*** Records for this exercise ***

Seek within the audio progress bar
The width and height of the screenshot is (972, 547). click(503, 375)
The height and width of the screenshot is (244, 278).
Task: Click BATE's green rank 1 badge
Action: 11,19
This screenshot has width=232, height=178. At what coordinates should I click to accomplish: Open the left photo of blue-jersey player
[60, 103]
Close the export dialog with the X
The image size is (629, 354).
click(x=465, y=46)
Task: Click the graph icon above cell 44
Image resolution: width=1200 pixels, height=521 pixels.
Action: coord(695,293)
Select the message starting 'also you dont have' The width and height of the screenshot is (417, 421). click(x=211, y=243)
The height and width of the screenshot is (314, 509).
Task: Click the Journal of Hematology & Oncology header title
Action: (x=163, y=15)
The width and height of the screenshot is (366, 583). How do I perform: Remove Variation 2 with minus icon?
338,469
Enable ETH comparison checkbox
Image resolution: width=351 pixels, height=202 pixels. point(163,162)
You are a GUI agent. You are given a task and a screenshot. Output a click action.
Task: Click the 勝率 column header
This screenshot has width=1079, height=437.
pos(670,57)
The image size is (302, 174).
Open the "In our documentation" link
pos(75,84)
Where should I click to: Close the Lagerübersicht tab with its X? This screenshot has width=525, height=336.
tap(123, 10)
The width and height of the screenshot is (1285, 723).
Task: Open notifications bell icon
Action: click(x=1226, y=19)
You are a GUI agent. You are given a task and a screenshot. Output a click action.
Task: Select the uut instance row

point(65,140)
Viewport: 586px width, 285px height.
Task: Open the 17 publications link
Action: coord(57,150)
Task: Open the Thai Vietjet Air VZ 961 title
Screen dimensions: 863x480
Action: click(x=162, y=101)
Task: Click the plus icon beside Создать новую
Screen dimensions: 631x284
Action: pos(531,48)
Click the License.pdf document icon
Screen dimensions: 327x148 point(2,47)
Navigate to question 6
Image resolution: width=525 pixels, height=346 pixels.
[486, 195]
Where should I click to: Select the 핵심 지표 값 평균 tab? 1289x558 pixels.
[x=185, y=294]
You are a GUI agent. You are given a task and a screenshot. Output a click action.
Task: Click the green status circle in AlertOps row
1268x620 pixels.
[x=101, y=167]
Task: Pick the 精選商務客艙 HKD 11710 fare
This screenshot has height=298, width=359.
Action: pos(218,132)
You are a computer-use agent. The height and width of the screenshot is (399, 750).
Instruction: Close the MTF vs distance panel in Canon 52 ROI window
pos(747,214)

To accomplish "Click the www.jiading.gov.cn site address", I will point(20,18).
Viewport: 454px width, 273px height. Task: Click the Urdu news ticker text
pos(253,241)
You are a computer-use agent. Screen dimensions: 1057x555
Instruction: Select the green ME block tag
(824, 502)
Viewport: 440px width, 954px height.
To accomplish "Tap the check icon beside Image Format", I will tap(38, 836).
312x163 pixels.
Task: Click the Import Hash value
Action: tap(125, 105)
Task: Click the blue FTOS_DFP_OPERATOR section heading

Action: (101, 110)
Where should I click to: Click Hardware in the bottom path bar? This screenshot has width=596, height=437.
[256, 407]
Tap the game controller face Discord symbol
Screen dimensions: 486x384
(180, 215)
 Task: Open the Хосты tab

*** End of Records for this exercise ***

- [Directions]: From the first line of the records above down to the line containing "Task: Click the graph icon above cell 44", repeat each line exactly as written. Include both of those lines and add nothing.

- [Problem solution]:
Seek within the audio progress bar
The width and height of the screenshot is (972, 547). click(503, 375)
The height and width of the screenshot is (244, 278).
Task: Click BATE's green rank 1 badge
Action: 11,19
This screenshot has width=232, height=178. At what coordinates should I click to accomplish: Open the left photo of blue-jersey player
[60, 103]
Close the export dialog with the X
The image size is (629, 354).
click(x=465, y=46)
Task: Click the graph icon above cell 44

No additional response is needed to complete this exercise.